What I need to do is go through the result set of the query above and remove any events for an asset that occur closer than N minutes together (say 30 minutes for this example). So IF the asset_ID is the same AND the event.created_date is within 30 minutes of another event for that asset in the set THEN I want that removed. For example:
For the following records
a_id 1124 created 2016-02-01 12:30:30
a_id 1124 created 2016-02-01 12:35:31
a_id 1124 created 2016-02-01 12:40:33
a_id 1124 created 2016-02-01 12:45:42
a_id 1124 created 2016-02-02 12:30:30
a_id 1124 created 2016-02-02 13:00:30
a_id 1115 created 2016-02-01-12:30:30
I'd want to return only:
a_id 1124 created 2016-02-01 12:30:30
a_id 1124 created 2016-02-02 12:30:30
a_id 1124 created 2016-02-02 13:00:30
a_id 1115 created 2016-02-01-12:30:30
I tried referencing this and this but I can't make the concepts there work for me. I know I probably need to do a SELECT * FROM (my existing query) but I can't seem to do that without ending up with tons of "multi-part identifier can't be bound" errors (and I have no experience creating temp tables, my attempts at that have failed thus far). I also am not exactly sure how to use DATEDIFF as the date filtering function.
Any help would be greatly appreciated! If you could dumb it down for a novice (or link to explanations) that would also be helpful!
This is a trickier problem than it initially appears. The hard part is capturing the previous good row and removing the next bad rows but not allowing those bad rows to influence whether or not the next row is good. Here is what I came up with. I've tried to explain what is going on with comments in the code.
--sample data since I don't have your table structure and your original query won't work for me
declare #events table
(
id int,
timestamp datetime
)
--note that I changed some of your sample data to test some different scenarios
insert into #events values( 1124, '2016-02-01 12:30:30')

## AVAILABLE DATA
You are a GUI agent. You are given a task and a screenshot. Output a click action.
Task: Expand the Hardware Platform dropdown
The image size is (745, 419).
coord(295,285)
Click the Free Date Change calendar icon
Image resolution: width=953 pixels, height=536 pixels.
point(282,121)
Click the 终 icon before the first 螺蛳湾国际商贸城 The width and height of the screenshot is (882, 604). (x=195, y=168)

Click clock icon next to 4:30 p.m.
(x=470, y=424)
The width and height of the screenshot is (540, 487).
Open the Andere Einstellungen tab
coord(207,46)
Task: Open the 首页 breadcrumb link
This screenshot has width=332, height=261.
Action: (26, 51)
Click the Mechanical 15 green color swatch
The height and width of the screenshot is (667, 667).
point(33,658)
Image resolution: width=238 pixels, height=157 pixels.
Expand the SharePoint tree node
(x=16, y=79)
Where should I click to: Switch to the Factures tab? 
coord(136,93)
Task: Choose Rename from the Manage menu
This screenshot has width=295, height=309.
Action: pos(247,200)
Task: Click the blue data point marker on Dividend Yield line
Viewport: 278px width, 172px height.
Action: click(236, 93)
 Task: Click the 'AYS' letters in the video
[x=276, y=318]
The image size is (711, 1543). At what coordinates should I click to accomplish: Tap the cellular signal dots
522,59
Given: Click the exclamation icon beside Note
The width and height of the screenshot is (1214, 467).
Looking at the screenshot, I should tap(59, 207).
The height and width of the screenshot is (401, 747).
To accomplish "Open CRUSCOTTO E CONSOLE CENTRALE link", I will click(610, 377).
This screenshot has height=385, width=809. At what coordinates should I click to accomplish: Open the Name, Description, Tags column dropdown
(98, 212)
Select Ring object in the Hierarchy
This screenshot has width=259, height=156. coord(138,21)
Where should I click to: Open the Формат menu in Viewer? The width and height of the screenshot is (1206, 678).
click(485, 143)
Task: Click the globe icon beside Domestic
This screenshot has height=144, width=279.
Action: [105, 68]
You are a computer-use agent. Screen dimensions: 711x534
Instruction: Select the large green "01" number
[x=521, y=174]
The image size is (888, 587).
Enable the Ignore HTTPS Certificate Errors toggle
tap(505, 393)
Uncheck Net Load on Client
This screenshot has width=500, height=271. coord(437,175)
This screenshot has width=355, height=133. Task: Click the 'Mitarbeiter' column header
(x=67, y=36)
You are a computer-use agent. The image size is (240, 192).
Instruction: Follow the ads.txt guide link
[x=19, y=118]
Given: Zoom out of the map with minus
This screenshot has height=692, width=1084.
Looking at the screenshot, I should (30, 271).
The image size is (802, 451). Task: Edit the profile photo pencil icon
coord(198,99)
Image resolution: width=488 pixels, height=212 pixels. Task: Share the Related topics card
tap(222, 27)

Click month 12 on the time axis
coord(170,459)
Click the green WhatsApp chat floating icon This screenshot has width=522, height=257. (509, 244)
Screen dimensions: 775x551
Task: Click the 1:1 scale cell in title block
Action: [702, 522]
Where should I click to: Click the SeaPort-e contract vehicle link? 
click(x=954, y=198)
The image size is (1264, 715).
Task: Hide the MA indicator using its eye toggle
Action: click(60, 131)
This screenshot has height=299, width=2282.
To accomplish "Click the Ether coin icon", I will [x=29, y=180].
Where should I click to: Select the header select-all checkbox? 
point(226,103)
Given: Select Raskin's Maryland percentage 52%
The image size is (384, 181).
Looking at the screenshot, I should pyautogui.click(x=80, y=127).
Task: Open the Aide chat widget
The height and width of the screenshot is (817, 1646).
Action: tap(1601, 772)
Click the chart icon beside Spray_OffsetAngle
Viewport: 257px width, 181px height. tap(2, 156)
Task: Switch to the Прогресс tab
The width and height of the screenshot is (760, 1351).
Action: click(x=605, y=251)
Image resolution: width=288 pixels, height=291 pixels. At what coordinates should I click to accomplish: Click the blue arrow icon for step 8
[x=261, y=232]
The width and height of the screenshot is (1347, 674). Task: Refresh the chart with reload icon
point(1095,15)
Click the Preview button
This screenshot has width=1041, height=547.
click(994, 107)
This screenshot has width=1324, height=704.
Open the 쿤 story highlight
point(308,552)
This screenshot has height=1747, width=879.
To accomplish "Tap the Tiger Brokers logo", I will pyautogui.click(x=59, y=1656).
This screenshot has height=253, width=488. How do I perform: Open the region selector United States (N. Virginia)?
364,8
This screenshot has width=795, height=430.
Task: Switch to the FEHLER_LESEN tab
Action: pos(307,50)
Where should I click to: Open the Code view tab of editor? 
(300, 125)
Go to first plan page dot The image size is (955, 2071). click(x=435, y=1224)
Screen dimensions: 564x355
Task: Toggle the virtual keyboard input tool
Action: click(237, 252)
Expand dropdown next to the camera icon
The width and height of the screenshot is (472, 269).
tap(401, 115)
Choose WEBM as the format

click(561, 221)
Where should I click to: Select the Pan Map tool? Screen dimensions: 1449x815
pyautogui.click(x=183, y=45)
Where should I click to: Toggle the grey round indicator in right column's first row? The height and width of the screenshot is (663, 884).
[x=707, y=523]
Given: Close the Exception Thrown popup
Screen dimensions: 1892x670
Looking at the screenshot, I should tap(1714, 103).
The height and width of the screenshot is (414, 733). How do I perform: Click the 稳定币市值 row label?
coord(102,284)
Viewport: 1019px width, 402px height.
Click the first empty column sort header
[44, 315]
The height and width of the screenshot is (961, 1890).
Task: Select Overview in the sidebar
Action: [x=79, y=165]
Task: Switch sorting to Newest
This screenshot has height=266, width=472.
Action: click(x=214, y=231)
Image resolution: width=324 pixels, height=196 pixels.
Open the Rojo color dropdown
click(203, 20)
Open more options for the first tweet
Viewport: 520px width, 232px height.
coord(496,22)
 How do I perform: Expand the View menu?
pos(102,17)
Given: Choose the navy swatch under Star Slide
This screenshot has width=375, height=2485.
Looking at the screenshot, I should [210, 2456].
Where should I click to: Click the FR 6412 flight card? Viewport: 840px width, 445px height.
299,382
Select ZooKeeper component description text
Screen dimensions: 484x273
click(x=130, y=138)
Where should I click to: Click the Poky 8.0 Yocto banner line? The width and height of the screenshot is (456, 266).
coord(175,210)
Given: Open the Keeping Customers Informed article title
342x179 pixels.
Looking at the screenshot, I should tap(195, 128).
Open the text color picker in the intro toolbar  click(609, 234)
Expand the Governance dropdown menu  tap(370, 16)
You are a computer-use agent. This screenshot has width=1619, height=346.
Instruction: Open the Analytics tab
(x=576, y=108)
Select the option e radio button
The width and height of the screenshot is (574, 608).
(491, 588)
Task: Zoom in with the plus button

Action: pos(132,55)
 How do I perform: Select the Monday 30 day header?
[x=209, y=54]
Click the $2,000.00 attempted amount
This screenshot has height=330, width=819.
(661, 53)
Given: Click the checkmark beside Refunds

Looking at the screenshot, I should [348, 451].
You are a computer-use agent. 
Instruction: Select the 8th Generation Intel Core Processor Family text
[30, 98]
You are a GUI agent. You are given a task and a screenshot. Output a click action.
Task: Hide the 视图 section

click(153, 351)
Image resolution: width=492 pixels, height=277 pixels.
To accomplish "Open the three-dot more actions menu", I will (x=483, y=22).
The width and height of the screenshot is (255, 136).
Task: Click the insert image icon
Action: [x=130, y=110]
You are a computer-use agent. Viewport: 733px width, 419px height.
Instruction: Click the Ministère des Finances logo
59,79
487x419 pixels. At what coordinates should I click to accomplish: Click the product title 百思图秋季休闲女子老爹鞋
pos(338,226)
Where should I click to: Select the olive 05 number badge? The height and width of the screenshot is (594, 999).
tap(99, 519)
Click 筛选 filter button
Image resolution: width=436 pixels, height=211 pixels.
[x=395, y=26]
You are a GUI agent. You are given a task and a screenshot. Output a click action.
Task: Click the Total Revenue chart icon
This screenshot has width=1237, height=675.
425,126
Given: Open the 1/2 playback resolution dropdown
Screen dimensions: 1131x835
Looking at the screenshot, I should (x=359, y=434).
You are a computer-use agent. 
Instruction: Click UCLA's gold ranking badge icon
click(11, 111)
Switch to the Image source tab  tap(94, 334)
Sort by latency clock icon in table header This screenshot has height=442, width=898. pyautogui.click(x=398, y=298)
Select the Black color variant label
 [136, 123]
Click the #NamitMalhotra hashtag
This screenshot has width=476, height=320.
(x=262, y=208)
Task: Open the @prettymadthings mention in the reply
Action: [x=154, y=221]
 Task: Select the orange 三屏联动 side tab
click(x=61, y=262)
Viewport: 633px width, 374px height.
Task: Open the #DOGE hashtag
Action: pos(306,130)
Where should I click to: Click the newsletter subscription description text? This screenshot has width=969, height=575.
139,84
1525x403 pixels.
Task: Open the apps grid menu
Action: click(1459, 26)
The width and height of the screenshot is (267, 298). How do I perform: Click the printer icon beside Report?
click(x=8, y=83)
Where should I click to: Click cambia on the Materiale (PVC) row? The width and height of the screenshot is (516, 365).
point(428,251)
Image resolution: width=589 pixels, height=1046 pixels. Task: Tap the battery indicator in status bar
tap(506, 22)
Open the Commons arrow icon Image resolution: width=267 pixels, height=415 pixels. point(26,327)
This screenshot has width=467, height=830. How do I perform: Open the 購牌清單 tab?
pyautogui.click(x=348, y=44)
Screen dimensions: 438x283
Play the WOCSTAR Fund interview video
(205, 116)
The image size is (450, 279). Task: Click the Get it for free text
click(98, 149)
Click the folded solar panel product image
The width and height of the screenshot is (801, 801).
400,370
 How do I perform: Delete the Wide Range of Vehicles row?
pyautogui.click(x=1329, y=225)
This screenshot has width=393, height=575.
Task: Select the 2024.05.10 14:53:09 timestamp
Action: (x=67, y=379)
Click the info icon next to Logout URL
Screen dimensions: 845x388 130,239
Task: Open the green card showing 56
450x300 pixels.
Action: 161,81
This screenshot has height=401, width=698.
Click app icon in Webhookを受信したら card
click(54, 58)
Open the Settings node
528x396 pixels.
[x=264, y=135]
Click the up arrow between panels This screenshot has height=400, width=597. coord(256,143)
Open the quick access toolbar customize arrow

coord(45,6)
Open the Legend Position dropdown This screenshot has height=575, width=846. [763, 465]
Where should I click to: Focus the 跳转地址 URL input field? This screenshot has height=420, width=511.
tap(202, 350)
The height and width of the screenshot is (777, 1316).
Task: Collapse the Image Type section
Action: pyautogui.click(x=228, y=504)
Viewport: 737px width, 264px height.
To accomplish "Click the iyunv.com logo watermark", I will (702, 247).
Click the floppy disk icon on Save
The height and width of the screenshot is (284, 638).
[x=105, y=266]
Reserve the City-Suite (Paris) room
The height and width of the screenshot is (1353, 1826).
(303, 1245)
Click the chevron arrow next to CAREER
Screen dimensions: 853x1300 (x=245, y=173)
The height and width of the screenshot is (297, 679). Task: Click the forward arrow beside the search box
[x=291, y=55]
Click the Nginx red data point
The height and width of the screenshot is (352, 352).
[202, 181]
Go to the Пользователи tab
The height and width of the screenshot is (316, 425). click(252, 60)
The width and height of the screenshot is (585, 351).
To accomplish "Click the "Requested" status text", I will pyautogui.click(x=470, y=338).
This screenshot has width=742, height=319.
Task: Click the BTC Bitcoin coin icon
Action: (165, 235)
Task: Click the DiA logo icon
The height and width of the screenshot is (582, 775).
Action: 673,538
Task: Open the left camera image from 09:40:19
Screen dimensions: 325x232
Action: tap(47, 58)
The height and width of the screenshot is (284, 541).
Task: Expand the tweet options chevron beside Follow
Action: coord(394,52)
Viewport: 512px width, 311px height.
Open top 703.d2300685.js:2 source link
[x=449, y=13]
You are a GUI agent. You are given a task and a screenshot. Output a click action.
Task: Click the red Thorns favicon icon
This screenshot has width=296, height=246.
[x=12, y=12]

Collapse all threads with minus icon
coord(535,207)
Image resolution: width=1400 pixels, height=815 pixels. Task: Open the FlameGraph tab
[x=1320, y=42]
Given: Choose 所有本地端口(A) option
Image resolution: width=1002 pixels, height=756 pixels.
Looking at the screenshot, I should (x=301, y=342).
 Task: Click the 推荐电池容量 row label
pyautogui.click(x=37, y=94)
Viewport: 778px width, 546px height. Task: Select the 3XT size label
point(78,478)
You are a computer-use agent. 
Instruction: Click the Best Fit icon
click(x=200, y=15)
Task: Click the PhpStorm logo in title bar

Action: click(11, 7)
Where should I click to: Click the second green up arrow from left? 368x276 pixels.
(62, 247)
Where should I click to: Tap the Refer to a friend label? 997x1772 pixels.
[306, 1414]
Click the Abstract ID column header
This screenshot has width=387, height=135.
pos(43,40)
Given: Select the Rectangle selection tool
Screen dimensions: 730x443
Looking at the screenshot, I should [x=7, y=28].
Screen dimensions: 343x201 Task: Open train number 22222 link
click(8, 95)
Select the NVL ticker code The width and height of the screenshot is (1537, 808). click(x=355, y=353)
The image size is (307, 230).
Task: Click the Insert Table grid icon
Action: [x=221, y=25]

## WHAT TO WORK ON
(A) Transcribe the portion of the excerpt on filtering asset events starting with "This is a trickier" and going on through "1124, '2016-02-01 12:30:30')".
(B) Pick up the excerpt on filtering asset events at the point where it stops, and write what comes next.
The material above is unrelated to the excerpt on filtering asset events.

## ANSWER LIST
(A)
This is a trickier problem than it initially appears. The hard part is capturing the previous good row and removing the next bad rows but not allowing those bad rows to influence whether or not the next row is good. Here is what I came up with. I've tried to explain what is going on with comments in the code.
--sample data since I don't have your table structure and your original query won't work for me
declare #events table
(
id int,
timestamp datetime
)
--note that I changed some of your sample data to test some different scenarios
insert into #events values( 1124, '2016-02-01 12:30:30')

(B)
insert into #events values( 1124, '2016-02-01 12:35:31')
insert into #events values( 1124, '2016-02-01 12:40:33')
insert into #events values( 1124, '2016-02-01 13:05:42')
insert into #events values( 1124, '2016-02-02 12:30:30')
insert into #events values( 1124, '2016-02-02 13:00:30')
insert into #events values( 1115, '2016-02-01 12:30:30')
--using a cte here to split the result set of your query into groups
--by id (you would want to partition by whatever criteria you use
--to determine that rows are talking about the same event)
--the row_number function gets the row number for each row within that
--id partition
--the over clause specifies how to break up the result set into groups
--(partitions) and what order to put the rows in within that group so
--that the numbering stays consistant
;with orderedEvents as
(
select id, timestamp, row_number() over (partition by id order by timestamp) as rn
from #events
--you would replace #events here with your query
)
--using a second recursive cte here to determine which rows are "good"
--and which ones are not.
, previousGoodTimestamps as
(
--this is the "seeding" part of the recursive cte where I pick the
--first rows of each group as being a desired result. Since they
--are the first in each group, I know they are good. I also assign
--their timestamp as the previous good timestamp since I know that
--this row is good.
select id, timestamp, rn, timestamp as prev_good_timestamp, 1 as is_good
from orderedEvents
where rn = 1
union all
--this is the recursive part of the cte. It takes the rows we have
--already added to this result set and joins those to the "next" rows
--(as defined by our ordering in the first cte). Then we output
--those rows and do some calculations to determine if this row is
--"good" or not. If it is "good" we set it's timestamp as the
--previous good row timestamp so that rows that come after this one
--can use it to determine if they are good or not. If a row is "bad"
--we just forward along the last known good timestamp to the next row.
--
--We also determine if a row is good by checking if the last good row
--timestamp plus 30 minutes is less than or equal to the current row's
--timestamp. If it is then the row is good.
select e2.id
, e2.timestamp
, e2.rn
, last_good_timestamp.timestamp
, case
when dateadd(mi, 30, last_good_timestamp.timestamp) <= e2.timestamp then 1
else 0
end
from previousGoodTimestamps e1
inner join orderedEvents e2 on e2.id = e1.id and e2.rn = e1.rn + 1
--I used a cross apply here to calculate the last good row timestamp
--once. I could have used two identical subqueries above in the select
--and case statements, but I would rather not duplicate the code.
cross apply
(
select case
when e1.is_good = 1 then e1.timestamp --if the last row is good, just use it's timestamp
else e1.prev_good_timestamp --the last row was bad, forward on what it had for the last good timestamp
end as timestamp
) last_good_timestamp
)
select *
from previousGoodTimestamps
where is_good = 1 --only take the "good" rows
Links to MSDN for some of the more complicated things here:
CTEs and Recursive CTEs
CROSS APPLY
-- Sample data.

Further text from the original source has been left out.